Coordinate data for items
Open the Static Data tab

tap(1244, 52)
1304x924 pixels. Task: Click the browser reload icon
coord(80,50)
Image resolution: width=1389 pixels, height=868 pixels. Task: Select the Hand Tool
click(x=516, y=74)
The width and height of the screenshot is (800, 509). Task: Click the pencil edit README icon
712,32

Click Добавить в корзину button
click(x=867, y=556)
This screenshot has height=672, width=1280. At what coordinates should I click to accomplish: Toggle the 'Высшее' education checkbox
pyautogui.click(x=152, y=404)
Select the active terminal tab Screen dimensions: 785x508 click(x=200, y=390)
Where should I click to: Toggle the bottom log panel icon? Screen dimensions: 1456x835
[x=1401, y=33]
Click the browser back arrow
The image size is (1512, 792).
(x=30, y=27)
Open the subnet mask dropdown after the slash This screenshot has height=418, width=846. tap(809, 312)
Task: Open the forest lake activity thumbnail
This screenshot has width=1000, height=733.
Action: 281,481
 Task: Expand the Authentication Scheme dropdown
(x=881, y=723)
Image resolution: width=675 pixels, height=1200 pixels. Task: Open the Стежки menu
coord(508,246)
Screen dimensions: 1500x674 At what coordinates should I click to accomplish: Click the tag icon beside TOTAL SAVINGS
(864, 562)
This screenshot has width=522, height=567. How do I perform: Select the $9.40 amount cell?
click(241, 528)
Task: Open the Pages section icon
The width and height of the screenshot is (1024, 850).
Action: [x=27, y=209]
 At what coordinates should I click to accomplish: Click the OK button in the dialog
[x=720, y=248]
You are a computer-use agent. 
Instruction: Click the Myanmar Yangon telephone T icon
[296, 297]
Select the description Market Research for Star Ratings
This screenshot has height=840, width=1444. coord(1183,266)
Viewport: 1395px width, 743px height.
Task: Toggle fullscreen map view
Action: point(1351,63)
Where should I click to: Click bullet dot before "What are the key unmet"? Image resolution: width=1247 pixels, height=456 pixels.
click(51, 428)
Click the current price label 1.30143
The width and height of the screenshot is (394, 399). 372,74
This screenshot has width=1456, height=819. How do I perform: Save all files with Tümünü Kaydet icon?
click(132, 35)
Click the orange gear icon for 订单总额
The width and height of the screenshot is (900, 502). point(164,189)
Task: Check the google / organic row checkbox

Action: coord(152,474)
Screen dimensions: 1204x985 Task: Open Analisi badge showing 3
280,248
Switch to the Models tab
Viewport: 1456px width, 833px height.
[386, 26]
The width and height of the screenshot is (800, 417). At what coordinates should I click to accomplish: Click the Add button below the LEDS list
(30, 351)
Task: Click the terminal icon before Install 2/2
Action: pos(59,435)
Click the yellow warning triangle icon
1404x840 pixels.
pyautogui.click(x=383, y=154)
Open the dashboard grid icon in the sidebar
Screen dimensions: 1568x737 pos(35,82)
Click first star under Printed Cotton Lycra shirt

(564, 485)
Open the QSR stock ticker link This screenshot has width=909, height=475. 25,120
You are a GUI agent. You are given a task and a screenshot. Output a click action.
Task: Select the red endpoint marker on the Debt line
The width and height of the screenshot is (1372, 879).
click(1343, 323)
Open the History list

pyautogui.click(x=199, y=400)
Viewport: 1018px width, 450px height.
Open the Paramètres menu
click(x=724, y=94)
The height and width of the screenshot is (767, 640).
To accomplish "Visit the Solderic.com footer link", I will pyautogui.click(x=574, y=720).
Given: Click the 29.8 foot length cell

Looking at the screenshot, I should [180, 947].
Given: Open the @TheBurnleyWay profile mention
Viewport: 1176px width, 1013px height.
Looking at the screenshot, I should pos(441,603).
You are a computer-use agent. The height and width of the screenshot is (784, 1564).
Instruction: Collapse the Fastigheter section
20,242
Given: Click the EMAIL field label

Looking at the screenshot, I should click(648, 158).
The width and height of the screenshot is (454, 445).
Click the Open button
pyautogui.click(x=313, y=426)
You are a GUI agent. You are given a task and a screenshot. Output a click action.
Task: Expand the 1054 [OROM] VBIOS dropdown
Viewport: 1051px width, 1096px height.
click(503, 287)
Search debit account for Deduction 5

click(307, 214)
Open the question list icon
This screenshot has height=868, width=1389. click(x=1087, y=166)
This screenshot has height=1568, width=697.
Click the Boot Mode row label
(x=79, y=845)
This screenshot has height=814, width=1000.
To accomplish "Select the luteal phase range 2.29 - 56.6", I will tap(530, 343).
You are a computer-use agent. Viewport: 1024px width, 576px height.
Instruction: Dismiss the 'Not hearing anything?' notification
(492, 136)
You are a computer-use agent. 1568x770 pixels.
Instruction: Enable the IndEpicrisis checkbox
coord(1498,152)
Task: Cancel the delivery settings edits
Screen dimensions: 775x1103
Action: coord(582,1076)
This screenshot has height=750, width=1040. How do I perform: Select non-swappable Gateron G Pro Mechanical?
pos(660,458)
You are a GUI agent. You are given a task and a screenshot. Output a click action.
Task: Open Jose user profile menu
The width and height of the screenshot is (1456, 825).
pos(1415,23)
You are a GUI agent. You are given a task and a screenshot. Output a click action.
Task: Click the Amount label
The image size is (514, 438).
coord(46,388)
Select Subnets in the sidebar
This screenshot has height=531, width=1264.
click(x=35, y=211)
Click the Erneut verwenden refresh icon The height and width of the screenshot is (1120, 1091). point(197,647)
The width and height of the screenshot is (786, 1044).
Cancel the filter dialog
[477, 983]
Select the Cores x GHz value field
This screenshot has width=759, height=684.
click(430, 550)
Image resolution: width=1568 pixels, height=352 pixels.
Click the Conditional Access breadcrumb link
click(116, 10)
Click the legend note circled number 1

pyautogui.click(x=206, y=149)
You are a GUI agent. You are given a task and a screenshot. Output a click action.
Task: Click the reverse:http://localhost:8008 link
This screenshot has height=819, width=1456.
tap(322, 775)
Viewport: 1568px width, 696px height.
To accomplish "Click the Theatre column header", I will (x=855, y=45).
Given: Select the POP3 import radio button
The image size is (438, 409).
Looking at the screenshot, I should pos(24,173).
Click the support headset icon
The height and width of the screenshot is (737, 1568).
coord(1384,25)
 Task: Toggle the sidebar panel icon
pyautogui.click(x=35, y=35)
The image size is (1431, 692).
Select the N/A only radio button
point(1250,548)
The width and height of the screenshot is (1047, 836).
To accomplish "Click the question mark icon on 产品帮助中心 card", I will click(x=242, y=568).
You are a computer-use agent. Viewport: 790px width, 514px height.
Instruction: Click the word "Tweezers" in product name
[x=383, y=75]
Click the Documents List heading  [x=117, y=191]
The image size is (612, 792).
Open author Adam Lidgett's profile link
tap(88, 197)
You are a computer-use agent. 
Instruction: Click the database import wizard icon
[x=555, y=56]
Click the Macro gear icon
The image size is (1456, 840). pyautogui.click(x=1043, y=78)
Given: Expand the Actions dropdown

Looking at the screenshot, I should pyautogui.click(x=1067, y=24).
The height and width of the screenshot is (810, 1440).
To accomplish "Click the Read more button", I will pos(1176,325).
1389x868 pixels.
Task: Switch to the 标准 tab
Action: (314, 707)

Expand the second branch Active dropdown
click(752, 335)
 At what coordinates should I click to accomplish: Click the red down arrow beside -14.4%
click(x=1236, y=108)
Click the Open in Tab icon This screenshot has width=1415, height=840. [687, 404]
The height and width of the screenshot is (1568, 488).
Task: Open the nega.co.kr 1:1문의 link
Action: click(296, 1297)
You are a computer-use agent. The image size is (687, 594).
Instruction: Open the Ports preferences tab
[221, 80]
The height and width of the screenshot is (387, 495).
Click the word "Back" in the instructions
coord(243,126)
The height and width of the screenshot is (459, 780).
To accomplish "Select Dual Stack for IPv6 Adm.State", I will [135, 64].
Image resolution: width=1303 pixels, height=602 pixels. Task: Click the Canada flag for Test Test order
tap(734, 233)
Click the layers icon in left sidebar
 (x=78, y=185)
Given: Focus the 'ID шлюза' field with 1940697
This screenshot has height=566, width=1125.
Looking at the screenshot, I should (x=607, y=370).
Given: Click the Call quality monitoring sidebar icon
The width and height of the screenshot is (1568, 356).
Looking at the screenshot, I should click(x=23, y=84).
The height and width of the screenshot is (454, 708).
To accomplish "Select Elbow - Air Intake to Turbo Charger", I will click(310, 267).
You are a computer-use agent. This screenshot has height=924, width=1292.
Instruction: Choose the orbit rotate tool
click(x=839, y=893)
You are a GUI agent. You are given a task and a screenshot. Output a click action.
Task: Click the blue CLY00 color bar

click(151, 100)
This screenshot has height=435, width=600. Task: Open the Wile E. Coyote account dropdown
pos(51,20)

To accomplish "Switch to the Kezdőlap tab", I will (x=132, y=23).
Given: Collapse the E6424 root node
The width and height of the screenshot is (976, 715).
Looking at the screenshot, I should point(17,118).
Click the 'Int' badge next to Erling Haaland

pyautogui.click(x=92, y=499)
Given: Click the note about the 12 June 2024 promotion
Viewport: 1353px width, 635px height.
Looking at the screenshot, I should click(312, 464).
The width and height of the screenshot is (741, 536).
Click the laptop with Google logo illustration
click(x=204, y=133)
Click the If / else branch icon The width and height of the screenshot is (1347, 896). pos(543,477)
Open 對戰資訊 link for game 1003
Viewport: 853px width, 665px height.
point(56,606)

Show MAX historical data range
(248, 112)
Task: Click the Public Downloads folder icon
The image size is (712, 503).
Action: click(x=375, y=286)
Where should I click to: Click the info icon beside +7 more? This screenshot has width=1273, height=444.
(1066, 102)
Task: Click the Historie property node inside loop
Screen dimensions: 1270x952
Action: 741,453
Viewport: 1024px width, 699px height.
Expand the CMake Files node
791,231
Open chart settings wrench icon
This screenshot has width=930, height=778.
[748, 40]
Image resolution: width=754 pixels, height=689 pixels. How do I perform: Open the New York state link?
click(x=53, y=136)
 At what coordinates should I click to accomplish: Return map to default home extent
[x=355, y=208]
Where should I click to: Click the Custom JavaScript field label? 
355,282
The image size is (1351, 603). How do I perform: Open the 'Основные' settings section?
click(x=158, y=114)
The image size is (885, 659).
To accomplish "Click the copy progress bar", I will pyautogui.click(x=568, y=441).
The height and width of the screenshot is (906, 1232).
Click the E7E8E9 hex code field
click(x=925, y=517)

• _Exercise directions_
Write out, word for word, the part of the material above that runs from its first line through the line containing "coord(508,246)", including both of those lines.

• _Answer for this exercise_
Open the Static Data tab

tap(1244, 52)
1304x924 pixels. Task: Click the browser reload icon
coord(80,50)
Image resolution: width=1389 pixels, height=868 pixels. Task: Select the Hand Tool
click(x=516, y=74)
The width and height of the screenshot is (800, 509). Task: Click the pencil edit README icon
712,32

Click Добавить в корзину button
click(x=867, y=556)
This screenshot has height=672, width=1280. At what coordinates should I click to accomplish: Toggle the 'Высшее' education checkbox
pyautogui.click(x=152, y=404)
Select the active terminal tab Screen dimensions: 785x508 click(x=200, y=390)
Where should I click to: Toggle the bottom log panel icon? Screen dimensions: 1456x835
[x=1401, y=33]
Click the browser back arrow
The image size is (1512, 792).
(x=30, y=27)
Open the subnet mask dropdown after the slash This screenshot has height=418, width=846. tap(809, 312)
Task: Open the forest lake activity thumbnail
This screenshot has width=1000, height=733.
Action: 281,481
 Task: Expand the Authentication Scheme dropdown
(x=881, y=723)
Image resolution: width=675 pixels, height=1200 pixels. Task: Open the Стежки menu
coord(508,246)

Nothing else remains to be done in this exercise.